(Saved data entries)
----
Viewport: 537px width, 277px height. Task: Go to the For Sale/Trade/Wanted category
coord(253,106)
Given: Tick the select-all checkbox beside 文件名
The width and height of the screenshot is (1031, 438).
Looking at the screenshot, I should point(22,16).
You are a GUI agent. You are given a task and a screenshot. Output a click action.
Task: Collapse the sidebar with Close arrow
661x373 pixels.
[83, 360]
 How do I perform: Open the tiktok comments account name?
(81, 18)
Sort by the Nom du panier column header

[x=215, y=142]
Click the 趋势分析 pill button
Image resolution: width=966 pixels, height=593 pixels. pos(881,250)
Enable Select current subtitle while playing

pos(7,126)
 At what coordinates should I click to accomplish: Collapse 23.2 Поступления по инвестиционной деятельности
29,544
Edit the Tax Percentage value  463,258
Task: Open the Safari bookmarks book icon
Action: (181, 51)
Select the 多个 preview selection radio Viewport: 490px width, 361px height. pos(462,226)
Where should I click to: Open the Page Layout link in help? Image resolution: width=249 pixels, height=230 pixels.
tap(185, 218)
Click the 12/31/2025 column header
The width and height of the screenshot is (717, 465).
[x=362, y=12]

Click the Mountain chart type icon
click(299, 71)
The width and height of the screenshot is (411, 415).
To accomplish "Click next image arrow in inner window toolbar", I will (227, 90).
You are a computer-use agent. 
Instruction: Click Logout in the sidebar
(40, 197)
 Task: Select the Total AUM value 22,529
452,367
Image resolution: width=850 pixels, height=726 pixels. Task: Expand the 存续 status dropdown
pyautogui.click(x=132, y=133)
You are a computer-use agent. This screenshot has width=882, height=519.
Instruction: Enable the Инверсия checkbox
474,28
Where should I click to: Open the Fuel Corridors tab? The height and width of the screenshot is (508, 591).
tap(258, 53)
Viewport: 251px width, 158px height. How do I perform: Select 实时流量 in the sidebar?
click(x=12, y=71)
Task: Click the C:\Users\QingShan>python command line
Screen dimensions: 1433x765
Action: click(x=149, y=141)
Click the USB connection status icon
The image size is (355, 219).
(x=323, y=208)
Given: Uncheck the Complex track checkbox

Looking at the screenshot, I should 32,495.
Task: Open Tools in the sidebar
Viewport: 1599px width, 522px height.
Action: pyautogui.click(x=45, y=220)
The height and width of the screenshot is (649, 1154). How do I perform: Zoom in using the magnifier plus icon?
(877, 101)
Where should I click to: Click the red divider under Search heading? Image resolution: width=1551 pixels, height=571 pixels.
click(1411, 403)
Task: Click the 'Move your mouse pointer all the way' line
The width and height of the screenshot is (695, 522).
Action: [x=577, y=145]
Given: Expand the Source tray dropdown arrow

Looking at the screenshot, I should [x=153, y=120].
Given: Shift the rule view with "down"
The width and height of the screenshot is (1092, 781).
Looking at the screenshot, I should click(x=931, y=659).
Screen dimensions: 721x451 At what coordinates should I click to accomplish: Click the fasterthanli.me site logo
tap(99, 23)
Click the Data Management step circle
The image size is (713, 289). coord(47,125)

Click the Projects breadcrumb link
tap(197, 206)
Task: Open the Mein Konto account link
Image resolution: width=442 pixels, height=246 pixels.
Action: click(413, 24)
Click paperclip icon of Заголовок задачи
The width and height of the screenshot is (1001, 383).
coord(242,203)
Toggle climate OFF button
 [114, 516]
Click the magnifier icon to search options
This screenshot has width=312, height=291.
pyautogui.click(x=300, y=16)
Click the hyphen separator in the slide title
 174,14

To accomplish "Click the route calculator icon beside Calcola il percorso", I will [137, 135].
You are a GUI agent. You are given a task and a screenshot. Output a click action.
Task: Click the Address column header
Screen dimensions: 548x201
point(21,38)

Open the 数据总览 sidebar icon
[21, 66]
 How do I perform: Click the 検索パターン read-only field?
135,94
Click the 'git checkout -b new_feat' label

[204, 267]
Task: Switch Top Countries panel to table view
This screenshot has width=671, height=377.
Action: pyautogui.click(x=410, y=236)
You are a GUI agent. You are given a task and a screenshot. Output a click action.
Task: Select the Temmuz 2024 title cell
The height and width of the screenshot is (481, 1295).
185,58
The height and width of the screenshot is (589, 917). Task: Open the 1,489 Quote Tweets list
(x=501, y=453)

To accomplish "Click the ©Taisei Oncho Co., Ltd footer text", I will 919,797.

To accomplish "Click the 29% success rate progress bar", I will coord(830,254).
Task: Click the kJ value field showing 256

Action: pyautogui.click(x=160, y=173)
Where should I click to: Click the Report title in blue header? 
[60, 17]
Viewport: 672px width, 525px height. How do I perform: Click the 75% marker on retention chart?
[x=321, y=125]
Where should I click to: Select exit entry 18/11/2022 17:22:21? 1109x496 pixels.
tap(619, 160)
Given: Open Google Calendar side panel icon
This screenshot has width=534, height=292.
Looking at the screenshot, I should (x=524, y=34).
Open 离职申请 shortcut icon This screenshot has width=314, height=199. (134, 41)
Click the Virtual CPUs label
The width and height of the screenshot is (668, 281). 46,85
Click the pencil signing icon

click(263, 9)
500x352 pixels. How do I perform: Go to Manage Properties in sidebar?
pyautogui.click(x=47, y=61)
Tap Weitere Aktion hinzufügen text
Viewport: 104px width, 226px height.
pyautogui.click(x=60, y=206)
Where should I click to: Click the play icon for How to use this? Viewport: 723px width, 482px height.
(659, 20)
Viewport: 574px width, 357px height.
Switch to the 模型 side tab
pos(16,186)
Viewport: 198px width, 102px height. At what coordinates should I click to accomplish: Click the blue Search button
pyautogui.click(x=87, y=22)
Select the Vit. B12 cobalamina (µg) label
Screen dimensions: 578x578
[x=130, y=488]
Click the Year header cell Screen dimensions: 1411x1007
----
Look above for the line that contains "Edit the Tax". Starting there, transcribe every line exactly until you have copied the line that contains "Given: Shift the".

Edit the Tax Percentage value  463,258
Task: Open the Safari bookmarks book icon
Action: (181, 51)
Select the 多个 preview selection radio Viewport: 490px width, 361px height. pos(462,226)
Where should I click to: Open the Page Layout link in help? Image resolution: width=249 pixels, height=230 pixels.
tap(185, 218)
Click the 12/31/2025 column header
The width and height of the screenshot is (717, 465).
[x=362, y=12]

Click the Mountain chart type icon
click(299, 71)
The width and height of the screenshot is (411, 415).
To accomplish "Click next image arrow in inner window toolbar", I will (227, 90).
You are a computer-use agent. 
Instruction: Click Logout in the sidebar
(40, 197)
 Task: Select the Total AUM value 22,529
452,367
Image resolution: width=850 pixels, height=726 pixels. Task: Expand the 存续 status dropdown
pyautogui.click(x=132, y=133)
You are a computer-use agent. This screenshot has width=882, height=519.
Instruction: Enable the Инверсия checkbox
474,28
Where should I click to: Open the Fuel Corridors tab? The height and width of the screenshot is (508, 591).
tap(258, 53)
Viewport: 251px width, 158px height. How do I perform: Select 实时流量 in the sidebar?
click(x=12, y=71)
Task: Click the C:\Users\QingShan>python command line
Screen dimensions: 1433x765
Action: click(x=149, y=141)
Click the USB connection status icon
The image size is (355, 219).
(x=323, y=208)
Given: Uncheck the Complex track checkbox

Looking at the screenshot, I should 32,495.
Task: Open Tools in the sidebar
Viewport: 1599px width, 522px height.
Action: pyautogui.click(x=45, y=220)
The height and width of the screenshot is (649, 1154). How do I perform: Zoom in using the magnifier plus icon?
(877, 101)
Where should I click to: Click the red divider under Search heading? Image resolution: width=1551 pixels, height=571 pixels.
click(1411, 403)
Task: Click the 'Move your mouse pointer all the way' line
The width and height of the screenshot is (695, 522).
Action: [x=577, y=145]
Given: Expand the Source tray dropdown arrow

Looking at the screenshot, I should [x=153, y=120].
Given: Shift the rule view with "down"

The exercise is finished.